What makes comets more difficult to predict than other objects in our solar system? Simply put, they change far more dramatically as they swing around the Sun in their stretched-out elliptical orbits. As a comet approaches the Sun, it gives off dust and gas from jets emanating from the comet’s nucleus. While an asteroid will always remain the same size, a comet develops a coma surrounding its nucleus that can reach hundreds of thousands of miles across. As more dust gets released into the coma, there’s more material to reflect light. In addition, the gases in the comet fluoresce, much like a fluorescent light, so a comet produces its own light.

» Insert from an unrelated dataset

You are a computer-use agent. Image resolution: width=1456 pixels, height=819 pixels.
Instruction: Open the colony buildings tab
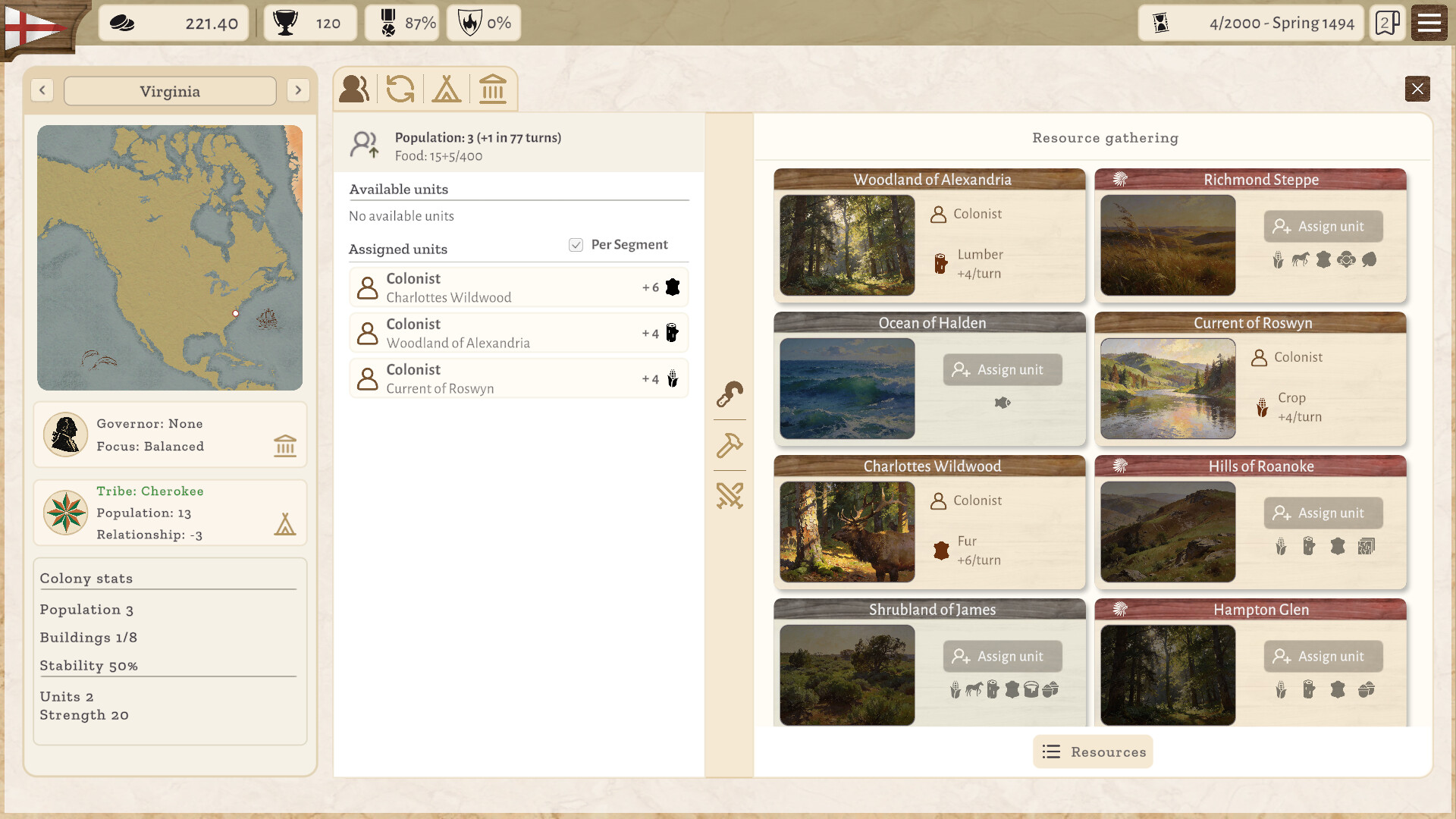[493, 89]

The brightness of a comet often can be represented by the following equation:
m1 = Ho + 5 log D + 2.5n log r,
where m1 is the observed magnitude, Ho is the comet’s “absolute” magnitude, D is the distance between the comet and Earth in AU, n is a parameter that determines how fast a comet brightens as it approaches the Sun and dims as it recedes from the Sun, and r is the distance between the comet and Sun in AU. If n=2 (so 2.5n=5), this represents pure reflection. If an object doubles its distance, its brightness decreases to one-quarter its original value. If the distance is halved, it becomes four times brighter. For a comet, n is typically greater than 2 — that means the comet varies in brightness at a faster rate. Values between 2.5 and 4.5 are common. Higher values can occur, particularly for periodic comets, but not usually for a comet’s entire apparition. Astronomers now know that for long-period comets, the value of n is usually between 2.5 and 3.5. But historically, most comet predictions were based on an assumed value of n=4. So the predictions tended to unintentionally overestimate the potential brightness of long-period comets.

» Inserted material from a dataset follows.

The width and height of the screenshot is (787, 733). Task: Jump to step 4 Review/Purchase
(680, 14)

Great comets typically, but not always, go close to the Sun. Great comets are often, but not always, intrinsically bright. Great comets are typically, but not always, dust-rich. Dust-rich comets, particularly those with significant tails, look more impressive to the eye. It is possible, as occurred with Comet Hyakutake in 1996, that a comet becomes great simply because it approaches close to Earth. Sometimes, greatness comes as a surprise. One of our greatest comets in the past thirty years, Comet West, became great because its nucleus broke up near the Sun, exposing fresh material and dramatically increasing its intrinsic brightness.
Comets also can fizzle when they break up or, in some cases, disintegrate. When the nucleus contains no fresh ices to make the comet bright, or even hold it together, it simply dissipates in a cloud of debris. Comets from the Oort Cloud, which are new to the inner solar system, can appear very bright at large distances from the Sun because they possess lots of highly volatile ices, which turn directly to gas at very low temperatures. However, a comet’s primary component is its water ice, and the transition to water ice at 2 to 2.5 AU from the Sun sometimes leads to a significantly reduced rate of brightening.

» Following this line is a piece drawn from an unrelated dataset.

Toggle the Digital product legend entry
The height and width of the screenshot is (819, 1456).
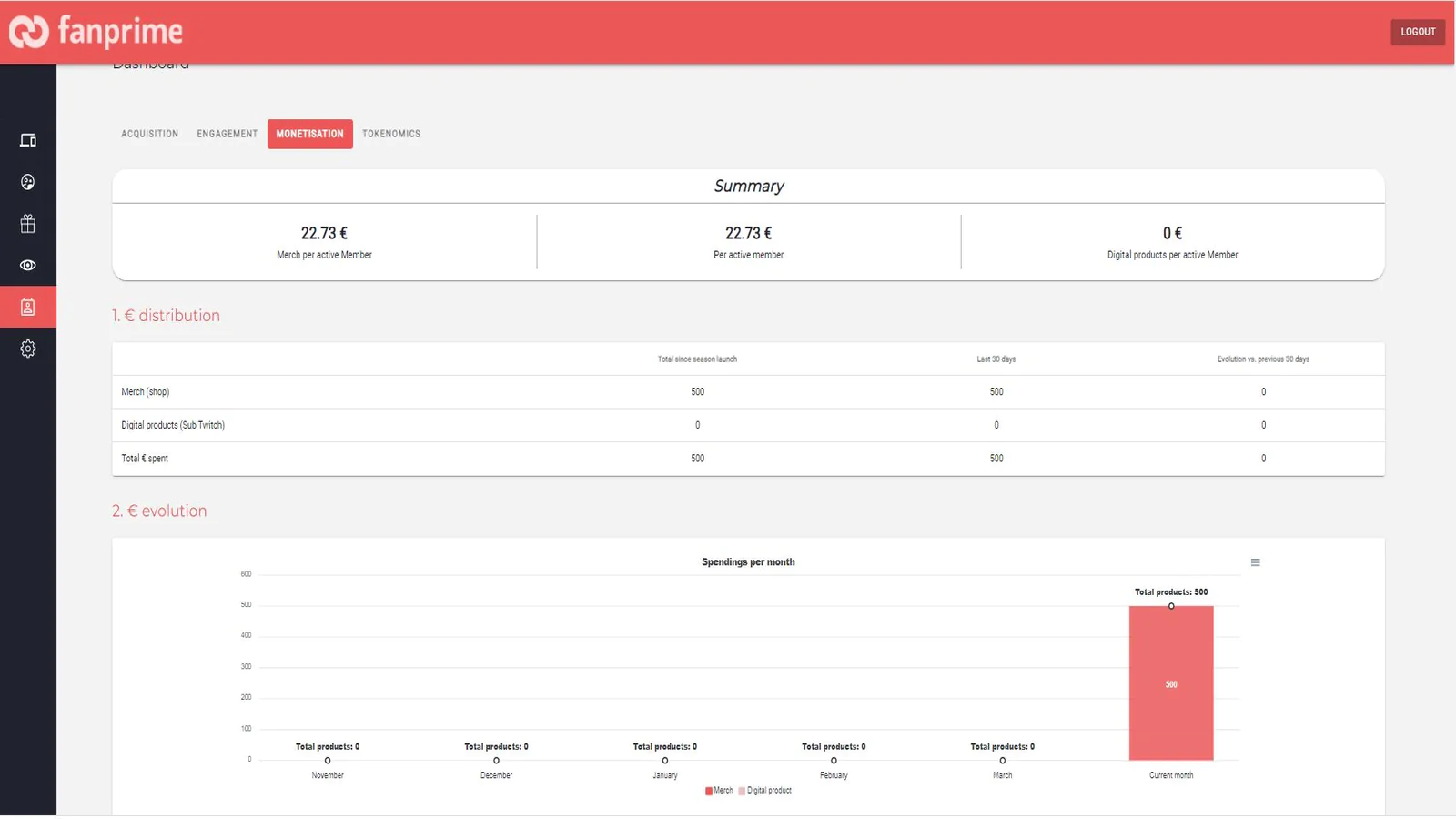click(765, 791)
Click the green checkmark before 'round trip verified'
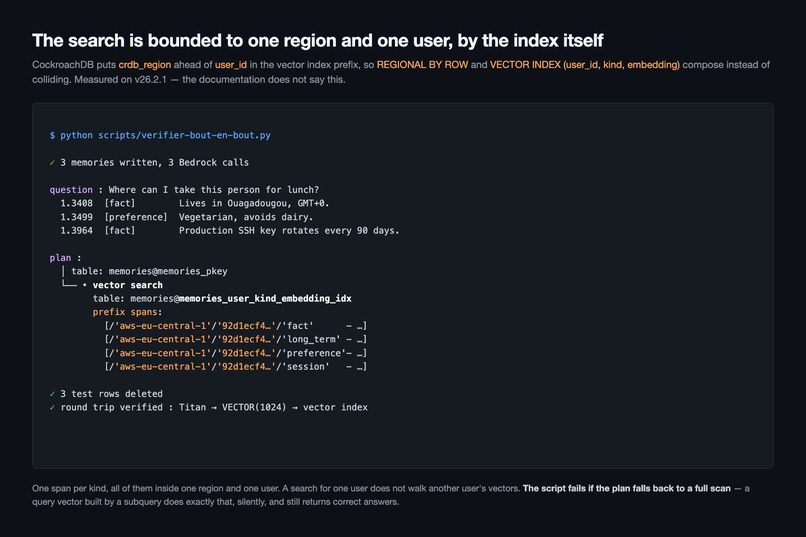This screenshot has width=806, height=537. 52,408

C/1995 O1 (Hale-Bopp): Hale-Bopp was intrinsically bright because it had a very large nucleus (some 25 miles [40 kilometers] in diameter). It became a great comet despite never coming particularly close to either the Sun or Earth. And probably more people saw this comet than any other in history.
C/1996 B2 (Hyakutake): This one became great only because it approached very close to Earth. The comet also was predicted to become very bright again at perihelion, but it fizzled because it had such a tiny nucleus. Many people rate Hyakutake as the best comet of the 20th century — and perhaps even the millennium — because it passed overhead and developed an extremely long tail.
C/1975 (West): This one brightened by four magnitudes (a factor of about forty) after its nucleus broke into four pieces. West became one of the most beautiful comets of the 20th century.
C/1965 (Ikeya-Seki): This sungrazer comet was so bright it could be observed in the daytime right next to the Sun.
C/1990 (Austin): Original predictions had Comet Austin becoming very bright (magnitude -2), but the comet’s n value decreased to near zero as the comet approached the Sun. It basically stopped brightening and reached only magnitude 4.5. This is perhaps the best example of a comet fizzling.
C/1999 S4 (LINEAR): Although never expected to be a great comet, this is an excellent, recent example of a comet that simply disintegrated as it approached the Sun. Other recent examples include C/2002 O4 (Hoenig) and C/2002 O7 (LINEAR).
C/1973 (Kohoutek): Originally billed as the “Comet of the Century,” Kohoutek was a disappointment because some initial brightness forecasts assumed a much higher value of n than was appropriate. This Oort Cloud comet brightened at a fairly standard rate of n, around 2.5. Kohoutek didn’t really fizzle — the brightness projections were simply unrealistic.